Published in final edited form as: Cancer Lett. 2021 Jan 22;503:91–102. doi: 10.1016/j.canlet.2021.01.015

Figure 1. Genetic deletion of MUC4 reduces PDAC cell tumorigenicity.

Figure 1.

A. Immunofluorescence analysis of core 1 synthase and STn in T3M4 and Capan-2 (WT and SC) cells. Scale bar (10μm). B. Schematic representation of MUC4 deletion using the CRISPR-Cas9 MUC4 gene construct. C. Immunoprobing of MUC4 in T3M4 WT, WT-MUC4KO (3B4 and 4D3), and T3M4 SC, SC-MUC4KO (1E11 and 5D10) cells. D. Immunofluorescence analysis of MUC4 in T3M4 WT, WT-MUC4KO (3B4 and 4D3), and T3M4 SC, SC-MUC4KO (1E11 and 5D10) cells.

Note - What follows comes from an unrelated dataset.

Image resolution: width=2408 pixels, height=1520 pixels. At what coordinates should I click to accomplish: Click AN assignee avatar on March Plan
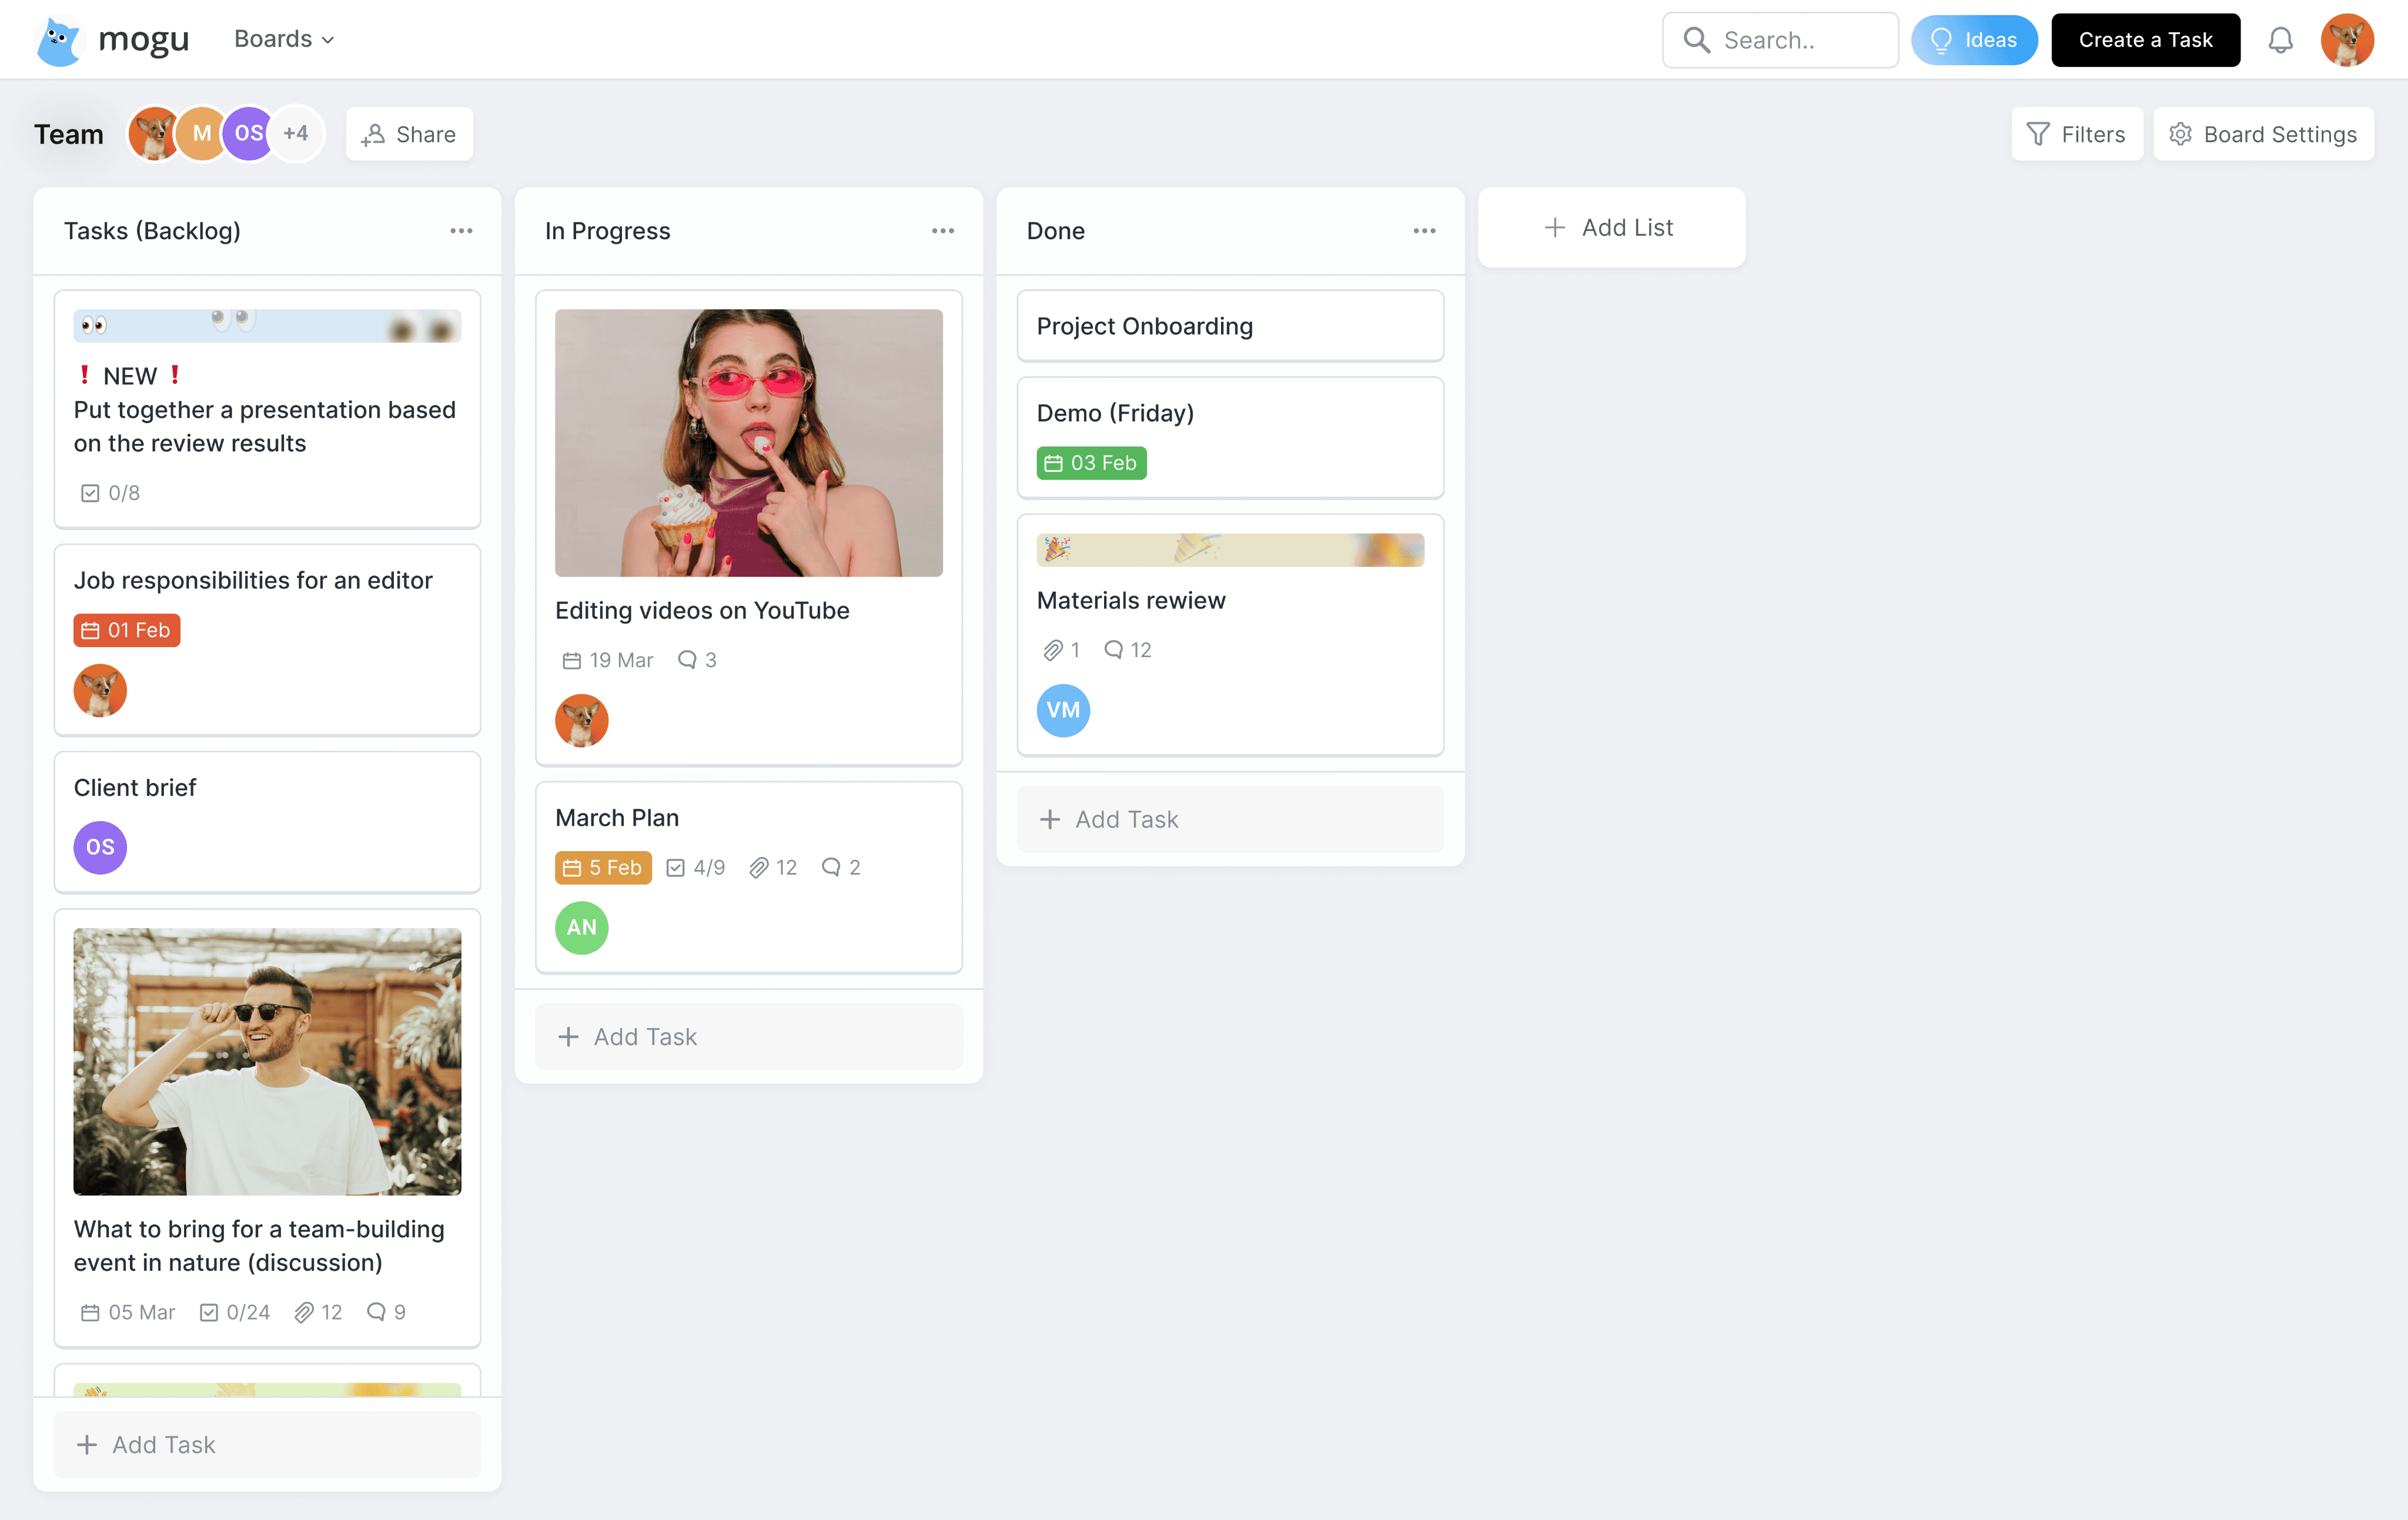click(581, 927)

Scale bar (10μm). E and F Alamar blue cell proliferation assays for T3M4 WT, WT-MUC4KO (3B4 and 4D3), and T3M4 SC, SC-MUC4KO (1E11 and 5D10) cells at different time points (6, 24, 48, 72, and 96 h) (mean ± SD, n=3). G and H Cell cycle analysis of T3M4 WT, WT-MUC4KO (3B4 and 4D3), and T3M4 SC, SC-MUC4KO (1E11 and 5D10) cells by FACS (mean ± SD, n=3). I. Western blot analysis of Cyclin E1 and Cyclin B1 in T3M4 WT, WT-MUC4KO (3B4 and 4D3), SC, SC-MUC4KO (1E11 and 5D10) cells. β-actin acts as a loading control. [ns = not significant].